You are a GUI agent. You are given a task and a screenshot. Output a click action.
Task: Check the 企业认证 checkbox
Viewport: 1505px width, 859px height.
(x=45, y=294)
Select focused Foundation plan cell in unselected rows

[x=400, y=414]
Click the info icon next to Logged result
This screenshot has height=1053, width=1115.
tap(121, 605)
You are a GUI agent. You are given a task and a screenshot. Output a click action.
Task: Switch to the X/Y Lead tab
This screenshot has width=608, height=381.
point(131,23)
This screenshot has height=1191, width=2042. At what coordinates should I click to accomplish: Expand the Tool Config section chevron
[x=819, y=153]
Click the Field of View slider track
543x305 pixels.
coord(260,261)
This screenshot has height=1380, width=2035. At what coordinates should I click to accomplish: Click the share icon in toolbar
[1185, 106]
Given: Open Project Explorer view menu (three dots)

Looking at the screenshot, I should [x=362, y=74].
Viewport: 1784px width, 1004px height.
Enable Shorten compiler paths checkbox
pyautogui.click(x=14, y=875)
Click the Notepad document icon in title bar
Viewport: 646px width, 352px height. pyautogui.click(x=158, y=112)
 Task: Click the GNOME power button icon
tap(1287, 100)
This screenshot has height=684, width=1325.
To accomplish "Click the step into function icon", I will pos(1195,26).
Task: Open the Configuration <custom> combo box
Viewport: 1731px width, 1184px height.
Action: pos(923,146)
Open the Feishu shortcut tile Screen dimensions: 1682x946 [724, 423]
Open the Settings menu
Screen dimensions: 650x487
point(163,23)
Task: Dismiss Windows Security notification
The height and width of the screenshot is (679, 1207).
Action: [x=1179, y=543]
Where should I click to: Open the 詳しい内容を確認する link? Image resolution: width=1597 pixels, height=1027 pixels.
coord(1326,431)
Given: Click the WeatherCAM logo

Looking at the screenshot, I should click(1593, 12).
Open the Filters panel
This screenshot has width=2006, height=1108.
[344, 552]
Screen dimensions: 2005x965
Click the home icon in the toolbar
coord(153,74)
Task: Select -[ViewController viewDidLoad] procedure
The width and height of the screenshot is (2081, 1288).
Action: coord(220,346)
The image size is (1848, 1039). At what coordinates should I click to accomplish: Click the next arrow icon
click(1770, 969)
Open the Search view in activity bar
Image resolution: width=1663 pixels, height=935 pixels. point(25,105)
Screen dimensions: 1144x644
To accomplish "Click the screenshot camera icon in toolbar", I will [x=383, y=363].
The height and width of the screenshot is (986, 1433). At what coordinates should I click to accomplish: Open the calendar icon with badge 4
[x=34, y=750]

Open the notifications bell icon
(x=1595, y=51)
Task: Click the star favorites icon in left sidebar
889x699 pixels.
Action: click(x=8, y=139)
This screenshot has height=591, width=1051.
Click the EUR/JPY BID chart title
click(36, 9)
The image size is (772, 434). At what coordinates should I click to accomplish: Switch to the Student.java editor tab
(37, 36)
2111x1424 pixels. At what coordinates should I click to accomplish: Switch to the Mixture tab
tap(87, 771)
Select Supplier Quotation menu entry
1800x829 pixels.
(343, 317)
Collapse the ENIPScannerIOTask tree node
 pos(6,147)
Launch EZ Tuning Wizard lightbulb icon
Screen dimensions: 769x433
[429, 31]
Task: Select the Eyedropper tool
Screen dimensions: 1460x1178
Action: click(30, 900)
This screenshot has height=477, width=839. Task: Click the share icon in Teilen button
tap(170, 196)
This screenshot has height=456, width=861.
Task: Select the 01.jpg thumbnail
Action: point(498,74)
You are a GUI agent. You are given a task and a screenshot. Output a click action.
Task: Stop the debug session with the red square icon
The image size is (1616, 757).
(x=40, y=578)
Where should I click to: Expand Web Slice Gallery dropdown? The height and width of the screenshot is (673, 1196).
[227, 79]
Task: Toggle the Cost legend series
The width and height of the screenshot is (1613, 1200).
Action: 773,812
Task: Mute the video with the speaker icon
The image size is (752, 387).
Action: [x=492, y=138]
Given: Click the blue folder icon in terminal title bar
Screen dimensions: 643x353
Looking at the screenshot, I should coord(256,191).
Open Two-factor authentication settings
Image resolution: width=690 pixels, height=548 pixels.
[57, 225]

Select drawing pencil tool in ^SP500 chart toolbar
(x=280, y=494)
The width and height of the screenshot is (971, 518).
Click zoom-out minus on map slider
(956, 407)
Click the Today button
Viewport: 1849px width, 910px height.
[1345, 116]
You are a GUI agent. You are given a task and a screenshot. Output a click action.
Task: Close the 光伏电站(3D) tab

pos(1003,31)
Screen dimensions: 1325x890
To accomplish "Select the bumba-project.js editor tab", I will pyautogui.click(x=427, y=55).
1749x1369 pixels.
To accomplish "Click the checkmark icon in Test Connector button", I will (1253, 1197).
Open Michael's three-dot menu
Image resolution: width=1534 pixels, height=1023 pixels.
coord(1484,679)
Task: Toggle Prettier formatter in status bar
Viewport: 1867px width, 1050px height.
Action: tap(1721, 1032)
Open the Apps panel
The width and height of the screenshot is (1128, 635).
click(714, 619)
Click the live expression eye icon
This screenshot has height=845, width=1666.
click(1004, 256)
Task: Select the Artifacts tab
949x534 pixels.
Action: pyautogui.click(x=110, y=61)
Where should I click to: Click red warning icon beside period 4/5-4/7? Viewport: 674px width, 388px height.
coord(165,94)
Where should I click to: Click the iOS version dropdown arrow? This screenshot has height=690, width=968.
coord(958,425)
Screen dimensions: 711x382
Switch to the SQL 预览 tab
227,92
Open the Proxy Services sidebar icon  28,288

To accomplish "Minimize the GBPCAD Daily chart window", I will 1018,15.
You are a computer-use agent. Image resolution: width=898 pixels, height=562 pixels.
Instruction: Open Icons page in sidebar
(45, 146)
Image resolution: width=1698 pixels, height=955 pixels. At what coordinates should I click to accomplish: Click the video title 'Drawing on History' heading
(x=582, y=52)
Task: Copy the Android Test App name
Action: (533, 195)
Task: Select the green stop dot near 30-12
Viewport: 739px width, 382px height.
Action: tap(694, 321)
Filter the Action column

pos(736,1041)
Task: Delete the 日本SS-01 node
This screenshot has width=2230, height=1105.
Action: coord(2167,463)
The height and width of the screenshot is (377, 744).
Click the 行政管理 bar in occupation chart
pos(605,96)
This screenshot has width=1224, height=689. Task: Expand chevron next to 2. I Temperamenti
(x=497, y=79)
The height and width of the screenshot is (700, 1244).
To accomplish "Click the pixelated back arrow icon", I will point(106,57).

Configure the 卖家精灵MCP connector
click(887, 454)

::::::::

● Activity: Every line of the listing above is to be written out again exactly.

● Solution for this task:
You are a GUI agent. You are given a task and a screenshot. Output a click action.
Task: Check the 企业认证 checkbox
Viewport: 1505px width, 859px height.
(x=45, y=294)
Select focused Foundation plan cell in unselected rows

[x=400, y=414]
Click the info icon next to Logged result
This screenshot has height=1053, width=1115.
tap(121, 605)
You are a GUI agent. You are given a task and a screenshot. Output a click action.
Task: Switch to the X/Y Lead tab
This screenshot has width=608, height=381.
point(131,23)
This screenshot has height=1191, width=2042. At what coordinates should I click to accomplish: Expand the Tool Config section chevron
[x=819, y=153]
Click the Field of View slider track
543x305 pixels.
coord(260,261)
This screenshot has height=1380, width=2035. At what coordinates should I click to accomplish: Click the share icon in toolbar
[1185, 106]
Given: Open Project Explorer view menu (three dots)

Looking at the screenshot, I should [x=362, y=74].
Viewport: 1784px width, 1004px height.
Enable Shorten compiler paths checkbox
pyautogui.click(x=14, y=875)
Click the Notepad document icon in title bar
Viewport: 646px width, 352px height. pyautogui.click(x=158, y=112)
 Task: Click the GNOME power button icon
tap(1287, 100)
This screenshot has height=684, width=1325.
To accomplish "Click the step into function icon", I will pos(1195,26).
Task: Open the Configuration <custom> combo box
Viewport: 1731px width, 1184px height.
Action: pos(923,146)
Open the Feishu shortcut tile Screen dimensions: 1682x946 [724, 423]
Open the Settings menu
Screen dimensions: 650x487
point(163,23)
Task: Dismiss Windows Security notification
The height and width of the screenshot is (679, 1207).
Action: [x=1179, y=543]
Where should I click to: Open the 詳しい内容を確認する link? Image resolution: width=1597 pixels, height=1027 pixels.
coord(1326,431)
Given: Click the WeatherCAM logo

Looking at the screenshot, I should click(1593, 12).
Open the Filters panel
This screenshot has width=2006, height=1108.
[344, 552]
Screen dimensions: 2005x965
Click the home icon in the toolbar
coord(153,74)
Task: Select -[ViewController viewDidLoad] procedure
The width and height of the screenshot is (2081, 1288).
Action: coord(220,346)
The image size is (1848, 1039). At what coordinates should I click to accomplish: Click the next arrow icon
click(1770, 969)
Open the Search view in activity bar
Image resolution: width=1663 pixels, height=935 pixels. point(25,105)
Screen dimensions: 1144x644
To accomplish "Click the screenshot camera icon in toolbar", I will [x=383, y=363].
The height and width of the screenshot is (986, 1433). At what coordinates should I click to accomplish: Open the calendar icon with badge 4
[x=34, y=750]

Open the notifications bell icon
(x=1595, y=51)
Task: Click the star favorites icon in left sidebar
889x699 pixels.
Action: click(x=8, y=139)
This screenshot has height=591, width=1051.
Click the EUR/JPY BID chart title
click(36, 9)
The image size is (772, 434). At what coordinates should I click to accomplish: Switch to the Student.java editor tab
(37, 36)
2111x1424 pixels. At what coordinates should I click to accomplish: Switch to the Mixture tab
tap(87, 771)
Select Supplier Quotation menu entry
1800x829 pixels.
(343, 317)
Collapse the ENIPScannerIOTask tree node
 pos(6,147)
Launch EZ Tuning Wizard lightbulb icon
Screen dimensions: 769x433
[429, 31]
Task: Select the Eyedropper tool
Screen dimensions: 1460x1178
Action: click(30, 900)
This screenshot has height=477, width=839. Task: Click the share icon in Teilen button
tap(170, 196)
This screenshot has height=456, width=861.
Task: Select the 01.jpg thumbnail
Action: point(498,74)
You are a GUI agent. You are given a task and a screenshot. Output a click action.
Task: Stop the debug session with the red square icon
The image size is (1616, 757).
(x=40, y=578)
Where should I click to: Expand Web Slice Gallery dropdown? The height and width of the screenshot is (673, 1196).
[227, 79]
Task: Toggle the Cost legend series
The width and height of the screenshot is (1613, 1200).
Action: 773,812
Task: Mute the video with the speaker icon
The image size is (752, 387).
Action: [x=492, y=138]
Given: Click the blue folder icon in terminal title bar
Screen dimensions: 643x353
Looking at the screenshot, I should coord(256,191).
Open Two-factor authentication settings
Image resolution: width=690 pixels, height=548 pixels.
[57, 225]

Select drawing pencil tool in ^SP500 chart toolbar
(x=280, y=494)
The width and height of the screenshot is (971, 518).
Click zoom-out minus on map slider
(956, 407)
Click the Today button
Viewport: 1849px width, 910px height.
[1345, 116]
You are a GUI agent. You are given a task and a screenshot. Output a click action.
Task: Close the 光伏电站(3D) tab

pos(1003,31)
Screen dimensions: 1325x890
To accomplish "Select the bumba-project.js editor tab", I will pyautogui.click(x=427, y=55).
1749x1369 pixels.
To accomplish "Click the checkmark icon in Test Connector button", I will (1253, 1197).
Open Michael's three-dot menu
Image resolution: width=1534 pixels, height=1023 pixels.
coord(1484,679)
Task: Toggle Prettier formatter in status bar
Viewport: 1867px width, 1050px height.
Action: tap(1721, 1032)
Open the Apps panel
The width and height of the screenshot is (1128, 635).
click(714, 619)
Click the live expression eye icon
This screenshot has height=845, width=1666.
click(1004, 256)
Task: Select the Artifacts tab
949x534 pixels.
Action: pyautogui.click(x=110, y=61)
Where should I click to: Click red warning icon beside period 4/5-4/7? Viewport: 674px width, 388px height.
coord(165,94)
Where should I click to: Click the iOS version dropdown arrow? This screenshot has height=690, width=968.
coord(958,425)
Screen dimensions: 711x382
Switch to the SQL 预览 tab
227,92
Open the Proxy Services sidebar icon  28,288

To accomplish "Minimize the GBPCAD Daily chart window", I will 1018,15.
You are a computer-use agent. Image resolution: width=898 pixels, height=562 pixels.
Instruction: Open Icons page in sidebar
(45, 146)
Image resolution: width=1698 pixels, height=955 pixels. At what coordinates should I click to accomplish: Click the video title 'Drawing on History' heading
(x=582, y=52)
Task: Copy the Android Test App name
Action: (533, 195)
Task: Select the green stop dot near 30-12
Viewport: 739px width, 382px height.
Action: tap(694, 321)
Filter the Action column

pos(736,1041)
Task: Delete the 日本SS-01 node
This screenshot has width=2230, height=1105.
Action: coord(2167,463)
The height and width of the screenshot is (377, 744).
Click the 行政管理 bar in occupation chart
pos(605,96)
This screenshot has width=1224, height=689. Task: Expand chevron next to 2. I Temperamenti
(x=497, y=79)
The height and width of the screenshot is (700, 1244).
To accomplish "Click the pixelated back arrow icon", I will point(106,57).

Configure the 卖家精灵MCP connector
click(887, 454)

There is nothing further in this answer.